*What is required:* Everything in the entries except the pictures should be copied exactly.

*Task data:*

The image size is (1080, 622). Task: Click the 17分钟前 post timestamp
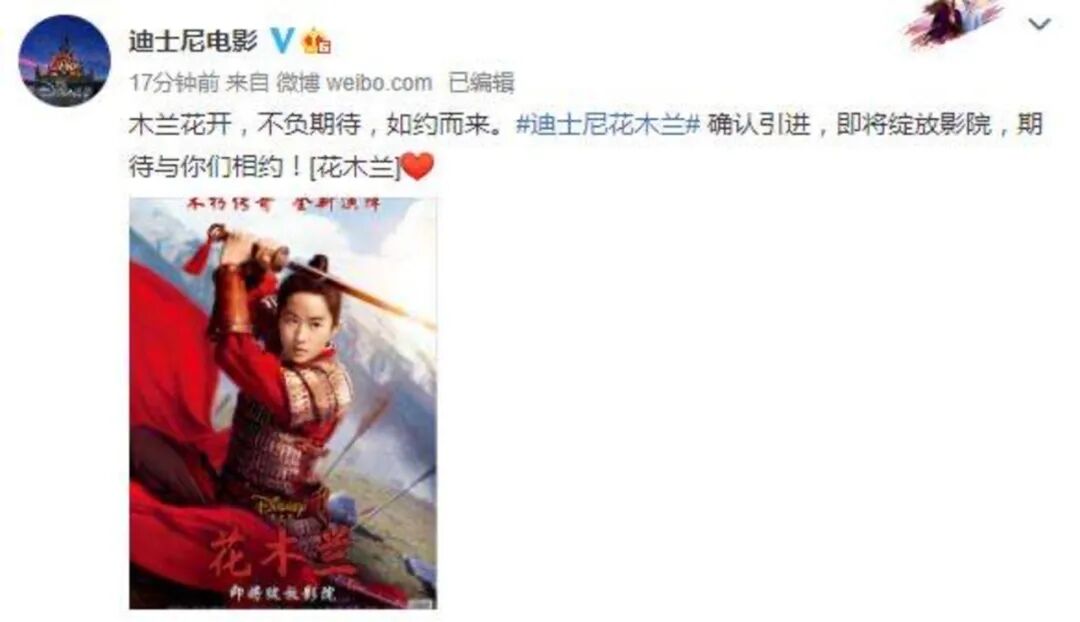point(174,83)
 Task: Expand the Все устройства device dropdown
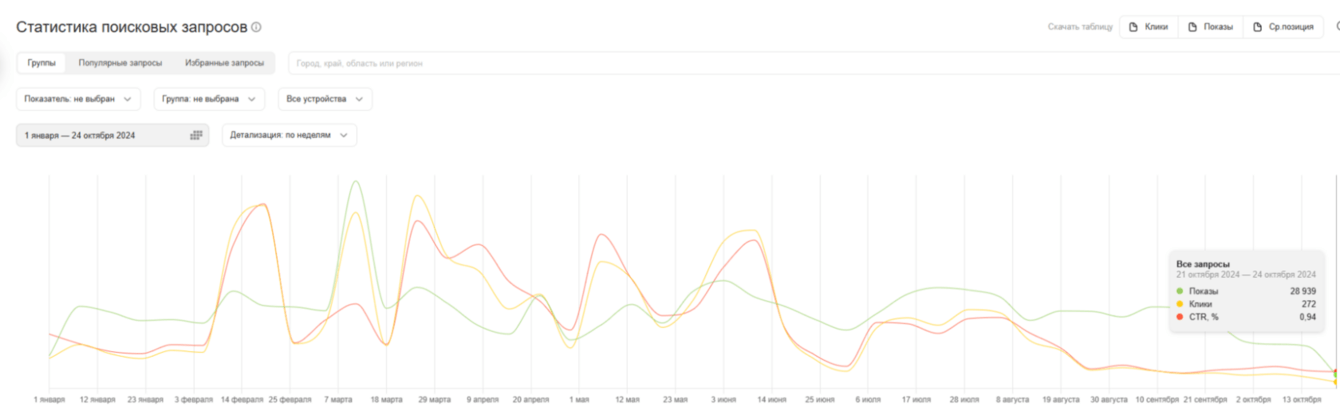pyautogui.click(x=324, y=99)
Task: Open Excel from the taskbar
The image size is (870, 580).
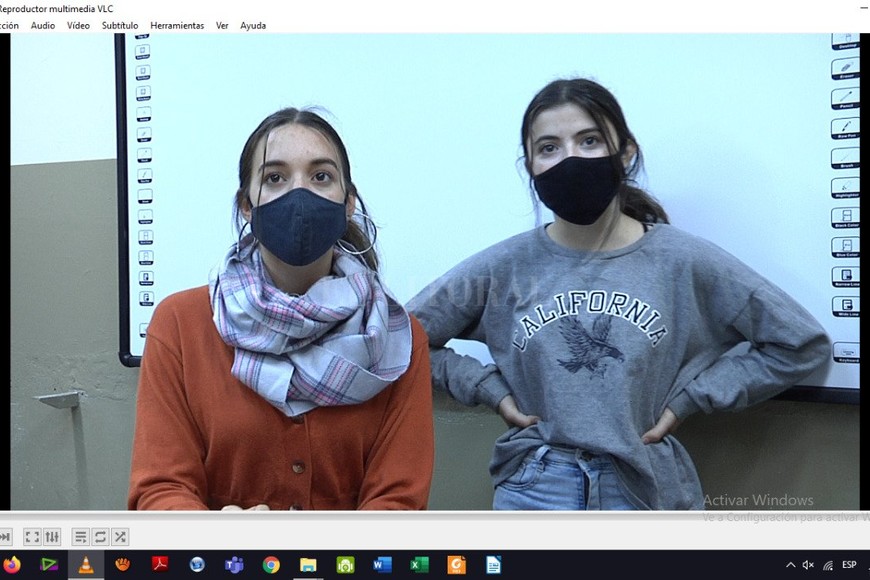Action: coord(419,565)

*The answer:*
The image size is (1080, 622). Task: Click the 17分钟前 post timestamp
point(174,83)
 Task: Expand the Все устройства device dropdown
pyautogui.click(x=324, y=99)
Task: Open Excel from the taskbar
The image size is (870, 580).
Action: coord(419,565)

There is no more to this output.